在校園網連接互聯網出口區和數據中心區的核心交換機上劃分出一個Vlan設置一個相對獨立的安全運維區,實現全網統一安全運維管理,部署漏洞掃描和管理平臺,實現漏洞發現、驗證、修復、更新的全生命周期管理;部署域間安全策略監控設備,實現不同安全域內系統訪問關系梳理、防火墻策略管理與優化、非法外聯行為監測;部署安全運維堡壘機,結合身份認證系統實現運維人員基于雙因素的唯一身份標識、集中訪問控制、集中審計(加密和非密協議的審計),有效解決一人多賬號、一賬號多人使用等亂象。
※ 數據安全
從數據防泄密DLP、數據庫脫敏、數據庫審計和基于WEB的業務全流程審計幾個方面來保障數據安全。
部署網絡DLP、終端DLP設備,在數據存儲、傳輸和使用過程中,發現并識別敏感數據隱患,確保敏感數據的合規使用,防止敏感數據泄漏的數據安全保護系統,保障數據安全、可控、可用。

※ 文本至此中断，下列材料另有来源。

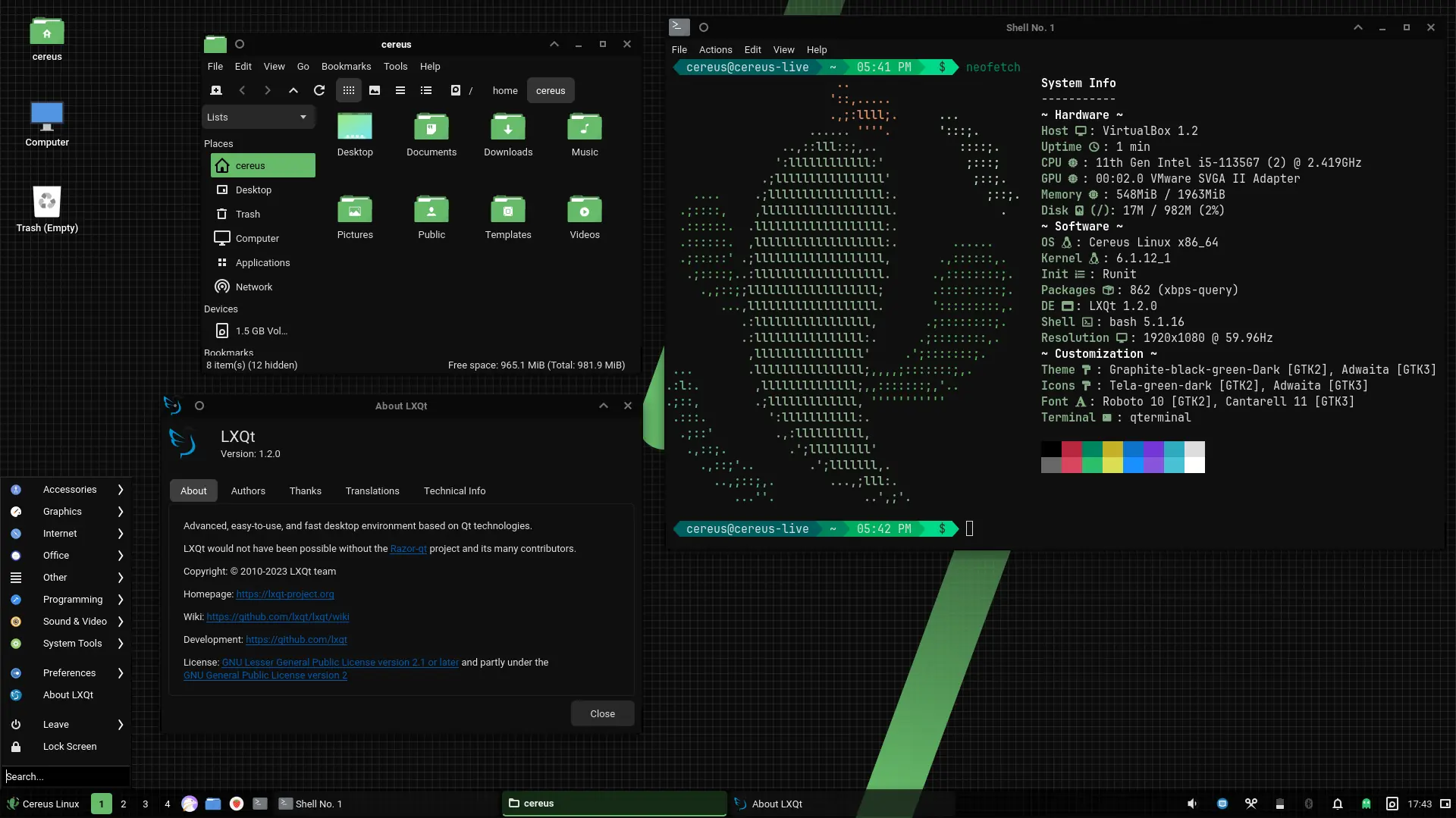The image size is (1456, 818).
Task: Open a new file manager tab
Action: coord(216,90)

部署數據庫脫敏設備,采用數據抽取、數據漂白、動態掩碼等規則進行數據變形和敏感信息處理,保證脫敏前后數據關聯關系和前后的運算關系不變,滿足隱私數據保護合規要求。
部署數據庫審計設備,實時監視與審計數據庫管理員的操作,對數據庫的操作行為進行命令級別的細粒度審計,事故追根溯源,提高數據資產安全,系統管理員操作行為的安全審計。

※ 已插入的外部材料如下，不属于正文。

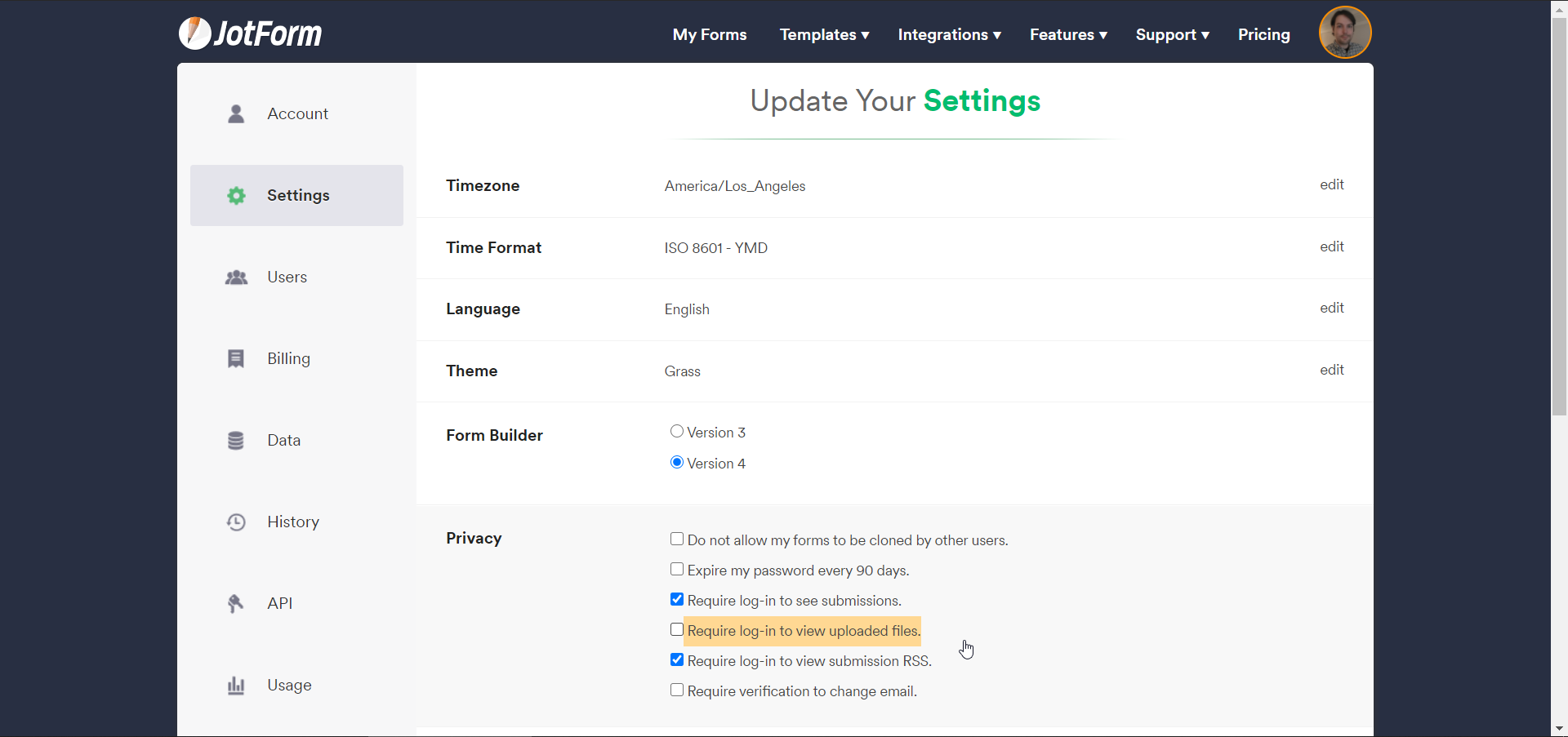Screen dimensions: 1568x737
Task: Open the Pricing page
Action: click(x=1263, y=34)
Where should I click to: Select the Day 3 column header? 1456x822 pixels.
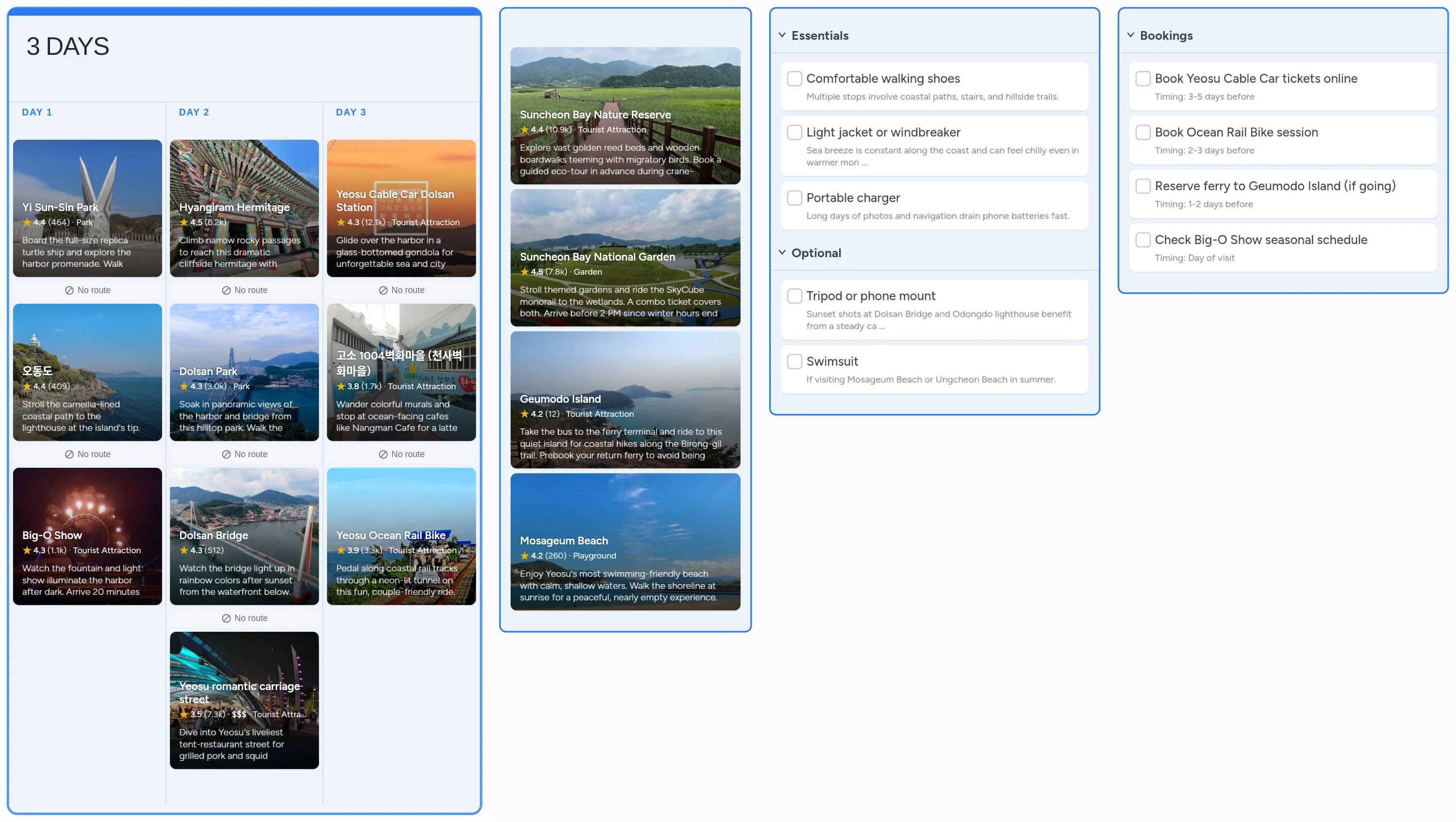[x=350, y=112]
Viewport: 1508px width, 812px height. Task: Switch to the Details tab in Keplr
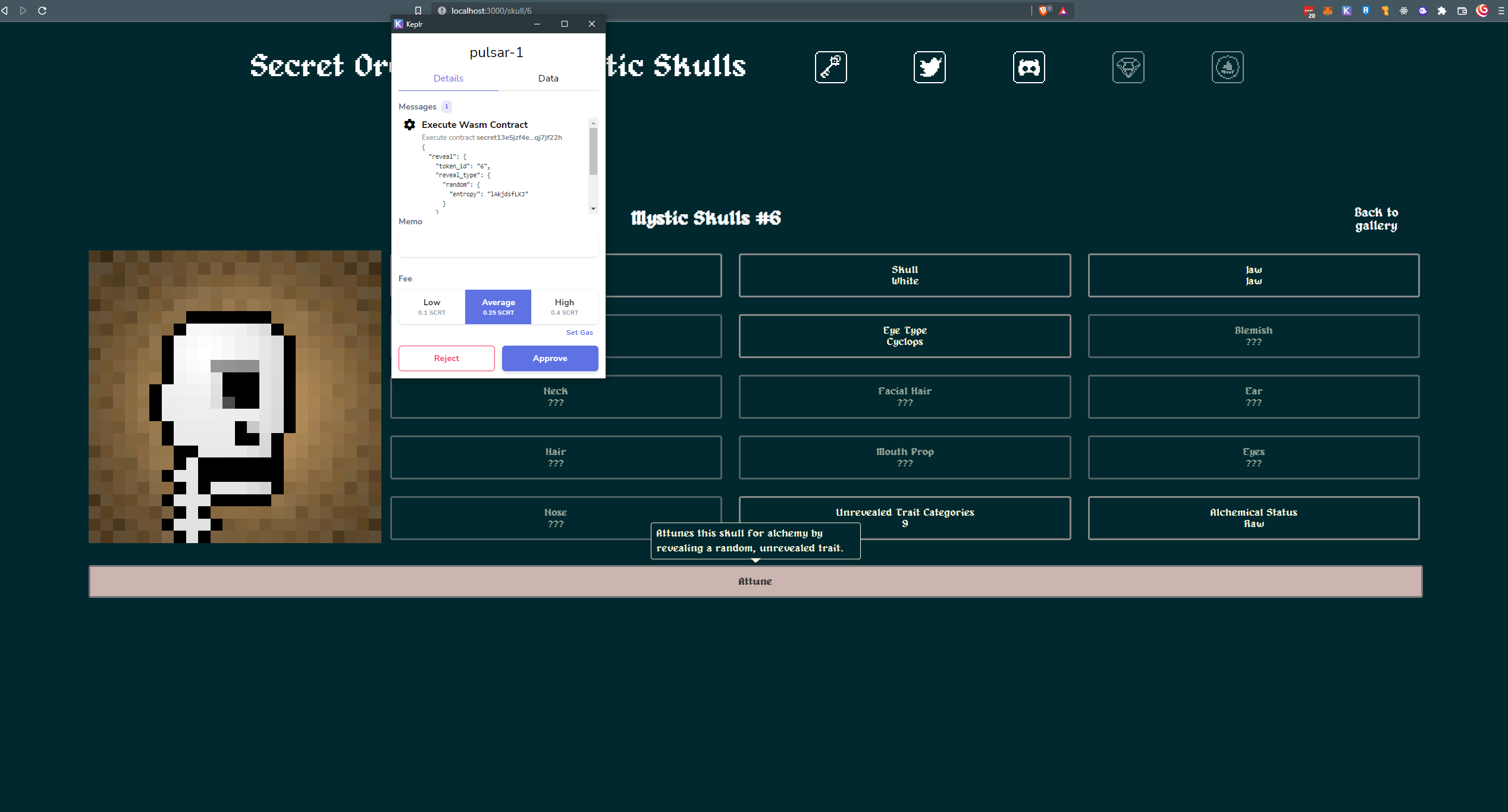[448, 79]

部署基于Web的業務應用全流程審計設備,對合法的業務操作人員操作Web應用進行業務辦理或查詢操作的全過程實施記錄,實現對業務用戶的Web應用業務操作全流程訪問行為審計與監管,業務辦理和操作層面的安全審計,確保全流程操作行為留痕和數據安全。
如下圖所示:
方案主要價值
方案價值主要體現在如下幾方面:
1)保護互聯網出口的安全穩定,保障校園網的安全。
2)對互聯網出口進行流量和上網權限管理,保障核心業務的穩定性,提高工作效率。集中管控師生的上網行為,滿足國家公安部82號令上網日志留存的合規性要求
3)提供了從網絡層到應用層的一體化防護能力,有效保障L3-L7的安全。
4)以可編排可彈性擴展的獨立安全資源池的方式全面保障校園網數據中心業務應用資源池的安全。
5)實現了教育云平臺的全網入侵檢測、統一安全運維審計、基于Web的全業務流程審計、口令和漏洞的全生命周期管理。
6)提升了數據中心安全防護級別,滿足教育信息安全等級保護安全建設要求。
7)從數據存儲、傳輸、共享審計等多個維度保障數據的安全。